Chuck Bednar for redOrbit.com – @BednarChuck
Dinosaurs were most likely warm-blooded, according to a new re-analysis of a 2014 study in which the authors concluded that dinosaurs were neither endotherms nor ectotherms, and instead belonged to a third, intermediate category known as mesotherms.
The original paper, published last June in the journal Science, concluded that dinosaurs likely had metabolic rates in-between those of warm and cold-blooded creatures, and were closest to extant mesotherms, creatures that could adjust their body to metabolically favorable temperatures based on a balance of internally-produced metabolic heat and external environmental heat.

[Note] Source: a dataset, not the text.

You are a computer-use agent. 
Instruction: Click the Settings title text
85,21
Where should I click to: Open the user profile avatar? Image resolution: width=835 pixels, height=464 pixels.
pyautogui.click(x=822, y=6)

However, in taking a second look at the research, Dr. Michael D’Emic, a paleontologist from Stony Brook University in New York, came to a vastly different conclusion. Based on what he known about how dinosaurs grew, he explained that dinosaurs were actually closer to mammals than reptiles in their growth and metabolism, and were likely warm-blooded.
Dr. D’Emic specializes in bone microanatomy (the study of bone structure on scales that are less than the width of a human hair). He re-examined the findings of the original paper and concluded that dinosaurs “fit right within our understanding of what it means to be a ‘warm-blooded’ mammal.”

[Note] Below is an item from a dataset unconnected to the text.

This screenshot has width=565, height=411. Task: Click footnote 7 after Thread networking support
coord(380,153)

Use of daily growth rates, exclusion of birds questioned
He focused his analysis on two different aspects of the original study. First, the authors scaled down yearly growth rates to daily ones in order to standardize comparisons, which Dr. D’Emic called “problematic” because many types of creatures do not grow at constant rates throughout the year – many slow or pause their growth during colder, drier conditions.
“Therefore, the previous study underestimated dinosaur growth rates by failing to account for their uneven growth. Like most animals, dinosaurs slowed or paused their growth annually, as shown by rings in their bones analogous to tree rings,” he said, adding that the growth rates had been especially estimated for larger animals and those living in stressful environments.

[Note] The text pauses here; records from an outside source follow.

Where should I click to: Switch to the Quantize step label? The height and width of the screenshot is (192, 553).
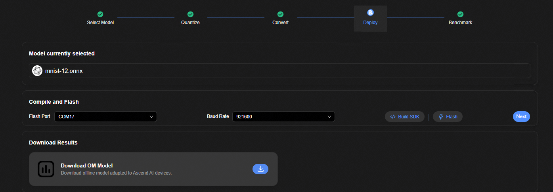[190, 23]
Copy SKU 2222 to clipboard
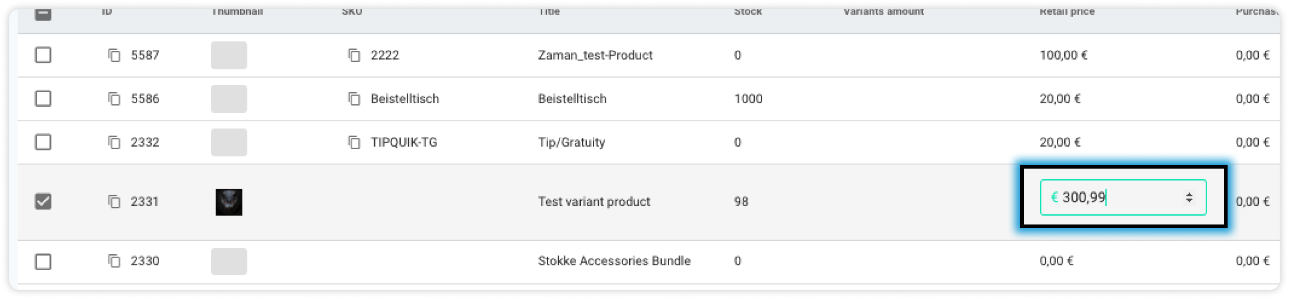1289x299 pixels. [x=354, y=55]
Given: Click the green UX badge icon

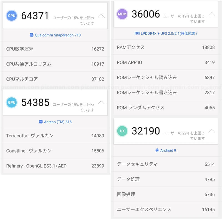Looking at the screenshot, I should [x=122, y=131].
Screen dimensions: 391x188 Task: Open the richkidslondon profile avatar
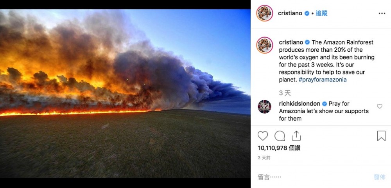(264, 107)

Dr. D’Emic also found that dinosaurs should not be separated from modern birds for purposes of a statistical analysis, since these warm-blooded creatures are descendants of Mesozoic dinosaurs. Separating dinosaurs from birds in such research is “generally inappropriate,” he said, “because birds are dinosaurs—they’re just the dinosaurs that haven’t gone extinct.”
Re-analyzing the data with birds as dinosaurs provides more evidence that dinosaurs were warm-blooded creatures, and not members of a special, intermediate metabolic category, as the authors of the original paper had suggested.